Saiamos dessa pandemia pensando enquanto indivíduos que sem organização local pouco podemos fazer diante de qualquer desafio. Percebamos que os que desdenham da necessidade de isolamento e fazem questão de se distinguir da grande massa, pagando seus bens de consumo de péssima qualidade, são os mesmos que seguem dependendo da qualidade do sistema público de saúde e de uma forte estrutura social. Não há plano de saúde privado, acessível à grande parte da classe média, que vá garantir condições dignas de adoecimento ou evitar a morte dos mais vulneráveis. A bolha do consumo não vai eximi-los da responsabilidade sobre o que está acontecendo, não vai isentar das consequências mais graves da falta de ações coletivas e investimento em bens públicos.
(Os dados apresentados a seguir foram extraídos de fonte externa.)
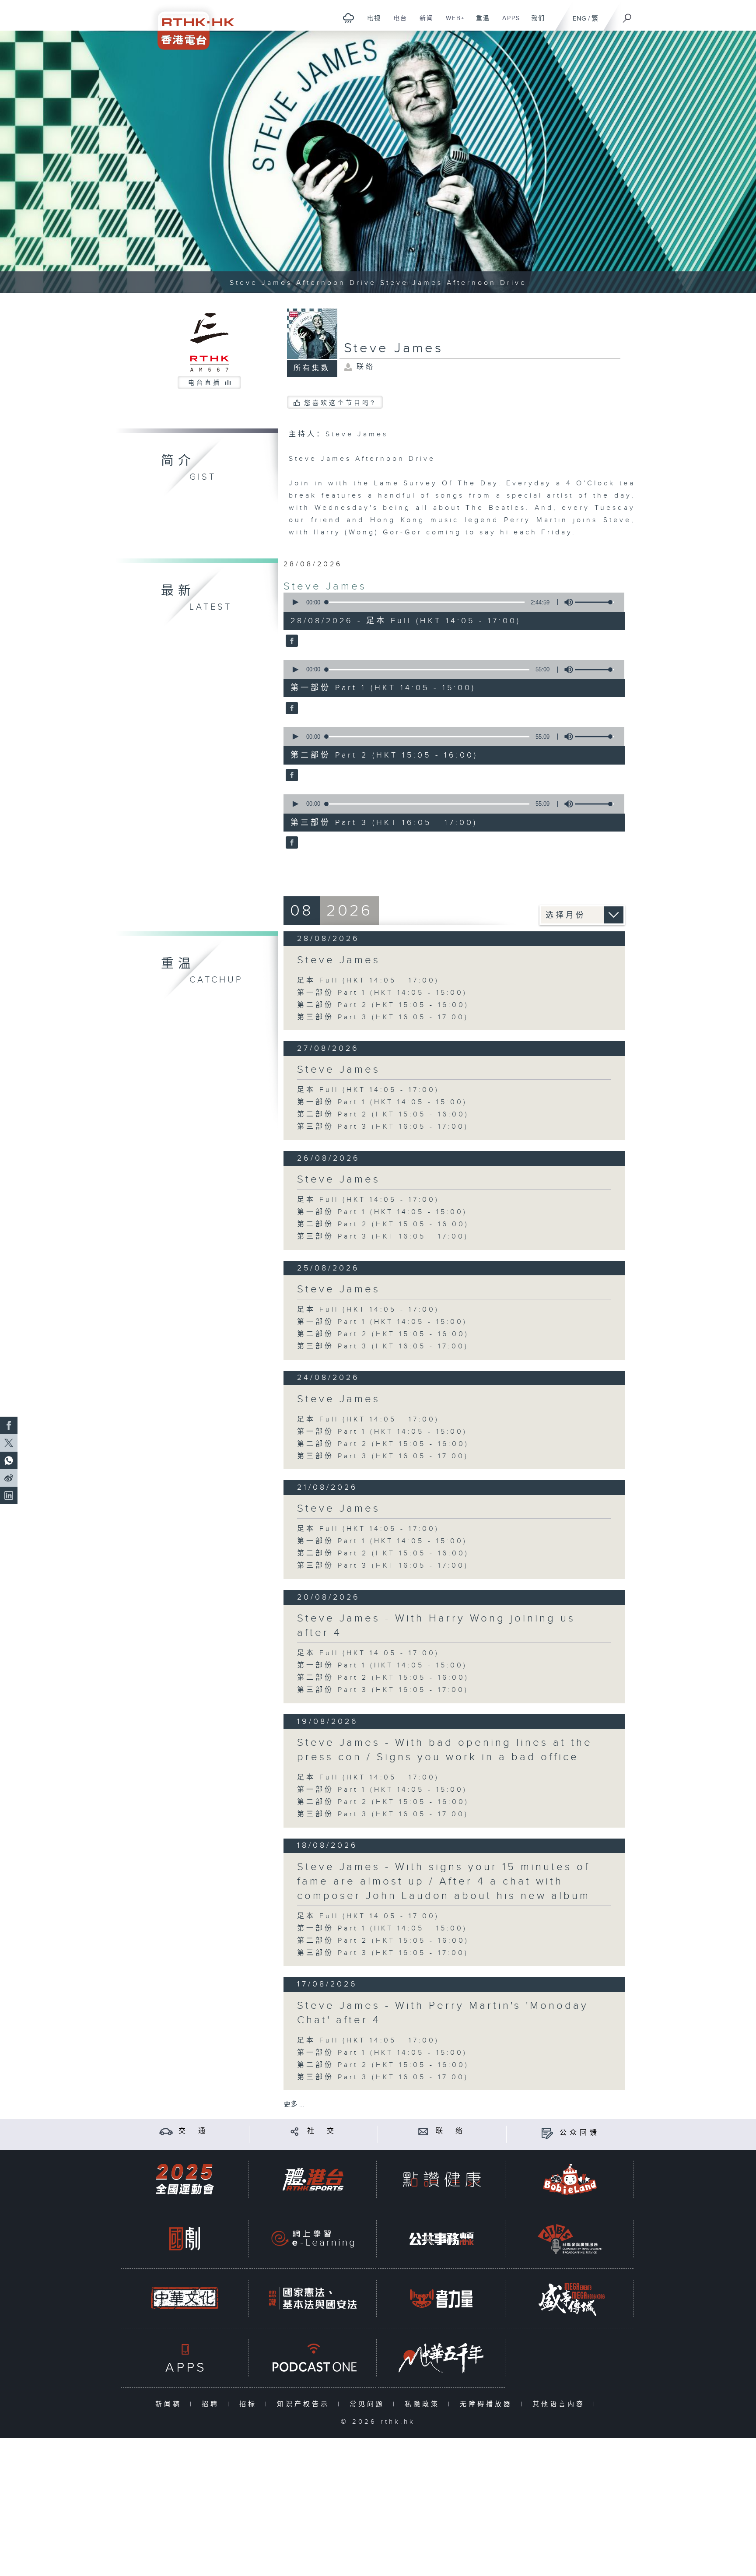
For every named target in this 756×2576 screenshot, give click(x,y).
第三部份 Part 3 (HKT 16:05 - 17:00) (383, 1017)
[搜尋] (627, 15)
Seus condomínios de luxo e carros blindados não vão protegê-los desta pequena partícula de material genético e proteínas simples salpicadas de açúcar, que é o SARS-CoV-2. Sem saúde coletiva, ações sociais robustas, saneamento básico, educação gratuita e de qualidade para toda população, em algum momento todos estarão expostos. E, principalmente, os que mais dependem de serem servidos serão apresentados à alguma forma de contaminação e serão obrigados, assim como a maioria da população, a contar com a sorte para sobreviver por mais um dia.